Eh bien on le peut ! Dès lors que l’on comprend son fonctionnement. Si vous avez lu le livre “La vie secrète des arbres“, vous savez déjà à quel point les éléments d’une forêt vivent en symbiose. Les arbres font des feuilles. Les feuilles et les fruits tombent au sol. Les petits animaux et les insectes contribuent à changer ces produits en compost, à nourrir la terre au pied de l’arbre et à abreuver l’arbre en eau (en partie) et en nutriments. Le sol est meuble, riche de vie sous terraine, de réseaux de racines, propice aux échanges et à laisser l’eau s’infiltrer. Et il est protégé de la déshydratation par la couche de végétaux au pied de l’arbre, mais aussi par sa canopée qui apporte de l’ombre et empêche le sol de trop s’assécher.

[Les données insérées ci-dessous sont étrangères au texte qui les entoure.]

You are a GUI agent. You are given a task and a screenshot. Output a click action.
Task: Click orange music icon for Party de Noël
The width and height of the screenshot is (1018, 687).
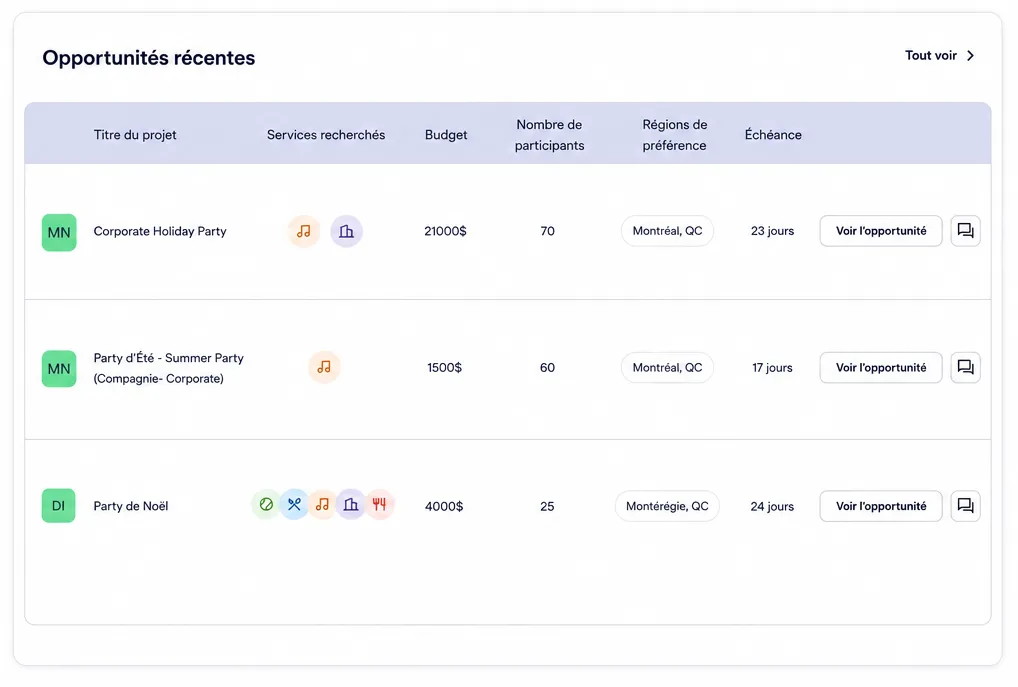(322, 505)
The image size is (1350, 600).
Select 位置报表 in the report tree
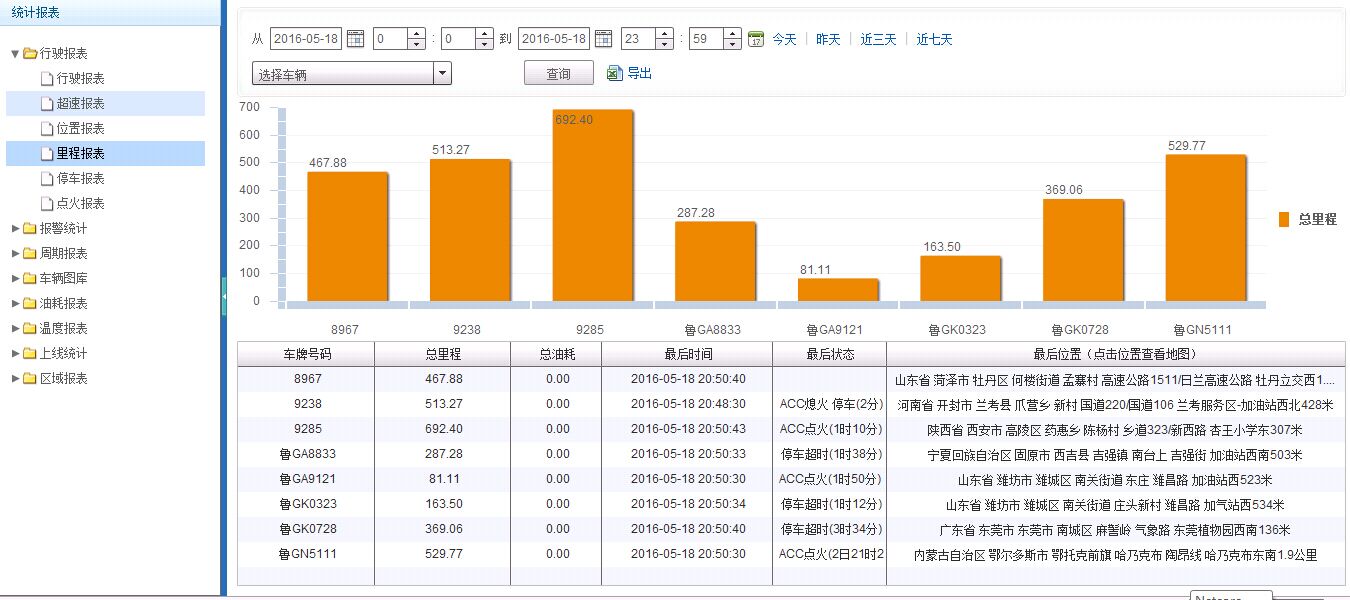pyautogui.click(x=80, y=128)
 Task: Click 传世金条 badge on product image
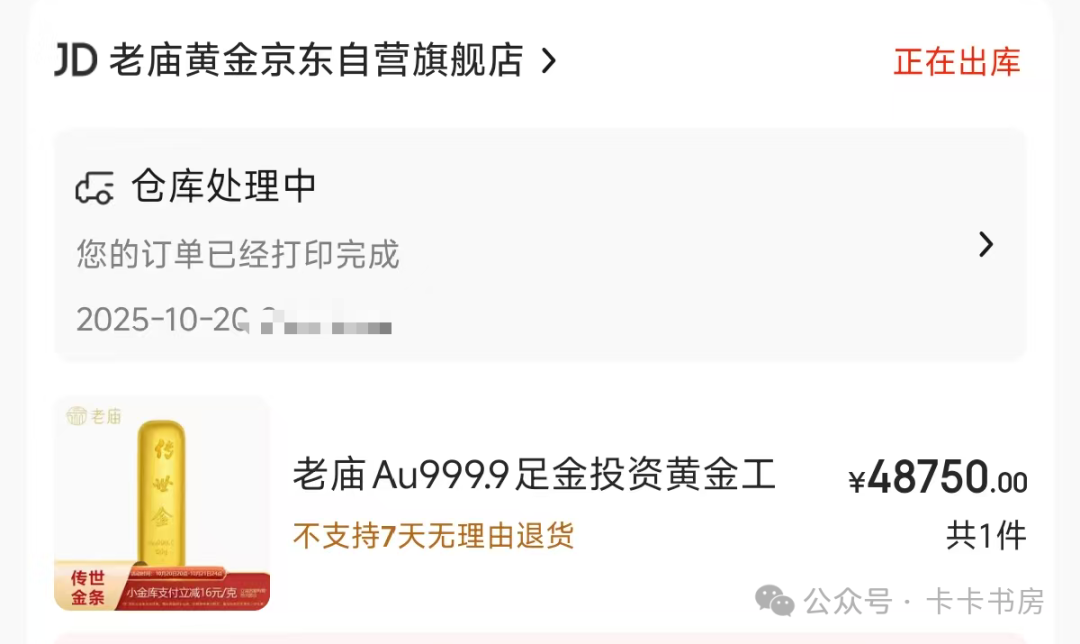point(87,587)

J’ai eu le plaisir de voir des projets de ce type émerger et perdurer, tels que “Greening the desert” de Geoff Lawton, en Jordanie, ou encore celui de Pierre Rabhi, d’abord commencé dans sa région aride d’Ardèche, puis suivi par d’autres projets tel que “Reverdir le Sahel“, pour lutter contre la faim dans le monde.

Des jardins-forêts nourriciers

Cependant, j’ai envie d’aller plus loin dans ma réflexion. Je pense qu’il ne suffit pas de reverdir, il faut aussi penser notre alimentation autrement. Les forêts fruitières ou “Forest garden” sont des systèmes où la base nourricière est le fruit. Attention, il ne s’agit pas de grandes monocultures d’arbres fruitiers comme on peut en voir actuellement ! Au contraire, il s’agit de recréer une forêt, avec toute la diversité que cela engendre, aussi bien au niveau des variétés que des étages de végétation :

Tout ces éléments vivent en synergie et composent un système durable et profitable à tous, que ce soit aux humains pour la nourriture variée et en abondance, aux animaux pour la nourriture et le refuge, à la planète pour l’oxygène…

Cela nous donne un bon exemple de ce que l’on peut attendre du fonctionnement sur notre belle planète.

La fin des monocultures

Je pense que les champs de céréales ou de légumes tels qu’on les cultive actuellement, en immenses monocultures (bien souvent truffées de désherbants et de pesticides pour éviter que la nature reprenne son droit et ne redevienne… une forêt riche et variée !), sont épuisantes pour la terre et pour la faune autant que pour les hommes à entretenir et à cultiver. Ils sont des aberrations pour la biodiversité et pour l’avenir. Les céréales sont une source alimentaire moins durable, sans compter que je la trouve moins intéressante que les fruits et les légumes-racines au niveau nutritionnel.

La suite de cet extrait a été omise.